A Coreia do Sul afirmou esta segunda-feira acreditar que o líder norte-coreano e o Presidente dos Estados Unidos podem chegar a um acordo de paz entre Pyongyang e Seul, que continuam tecnicamente em guerra.

O Presidente dos Estados Unidos e o líder norte-coreano reúnem-se na quarta-feira e quinta-feira, em Hanói, reafirmando a inédita aproximação entre Washington e Pyongyang, depois de uma histórica cimeira em Singapura, no ano passado. A Guerra da Coreia (1950-53) terminou com um armistício e sem a assinatura de um tratado de paz entre Pyongyang e Seul, o que deixou os dois países tecnicamente em guerra.
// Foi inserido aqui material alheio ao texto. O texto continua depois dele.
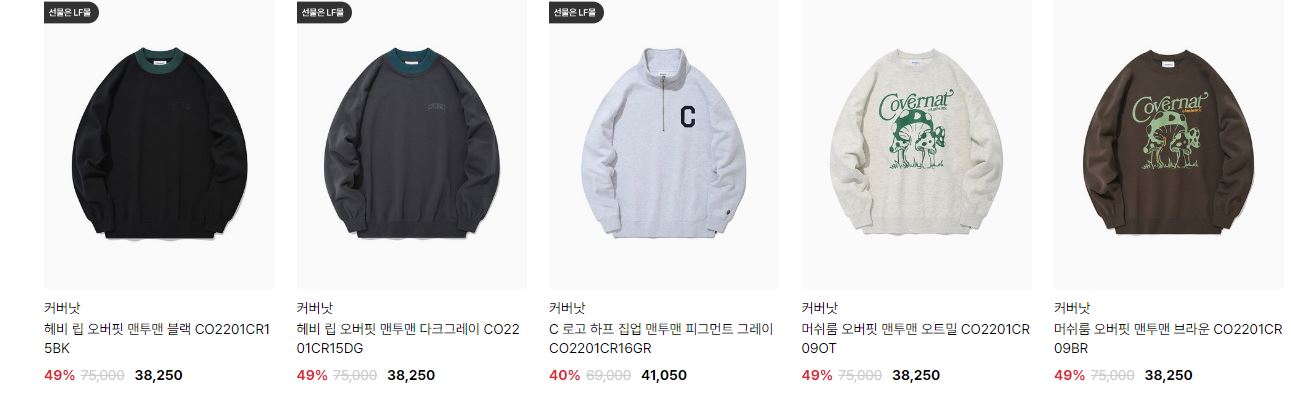Open the product title ending CO2201CR09BR
This screenshot has width=1291, height=414.
click(x=1168, y=339)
“Acredito que os Estados Unidos e a Coreia do Norte podem chegar a um acordo para declarar o fim da guerra”, disse o porta-voz da presidência da Coreia do Sul, Kim Eui-kyeom, segundo a agência de notícias sul-coreana Yonhap. O porta-voz sublinhou, no entanto, não ter qualquer informação sobre uma possível declaração de paz e frisou que a assinatura de um acordo pode “levar tempo”. Kim Eui-kyeom defendeu ainda que o pacto deve ser uma iniciativa multilateral e incluir também Seul e Pequim.
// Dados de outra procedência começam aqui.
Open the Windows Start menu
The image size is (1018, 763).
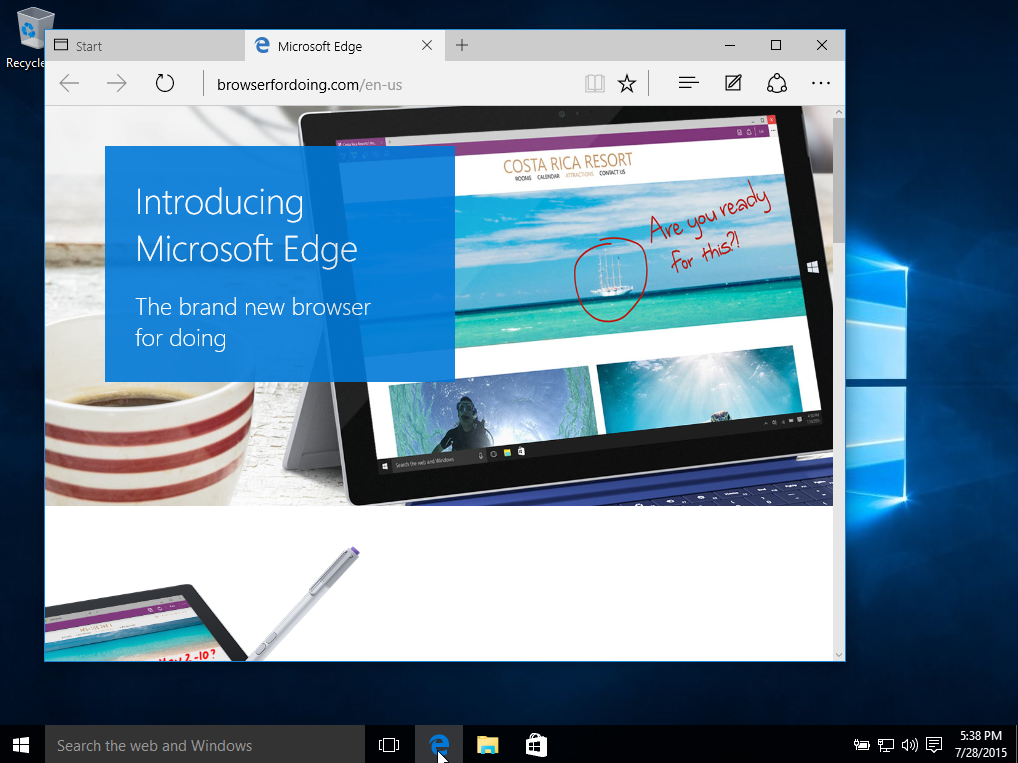tap(21, 745)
O cessar-fogo com o qual o conflito terminou foi assinado por Pyongyang, Washington (como representante da ONU) e pelo Exército Popular Voluntário Chinês.
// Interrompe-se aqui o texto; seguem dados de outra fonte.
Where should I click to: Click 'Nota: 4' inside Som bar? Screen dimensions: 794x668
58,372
Na histórica cimeira de Singapura o líder norte-coreano prometeu trabalhar para uma “desnuclearização completa da península coreana”, insistindo no fim das sanções económicas impostas ao regime por vários países ocidentais, liderados pelos Estados Unidos.

Trump garantiu que as sanções vão continuar em vigor, enquanto Pyongyang não avançar no processo de desnuclearização. Por outro lado, a Coreia do Norte pediu a assinatura de um tratado de paz com a Coreia do Sul, para ajudar a garantir a sua sobrevivência.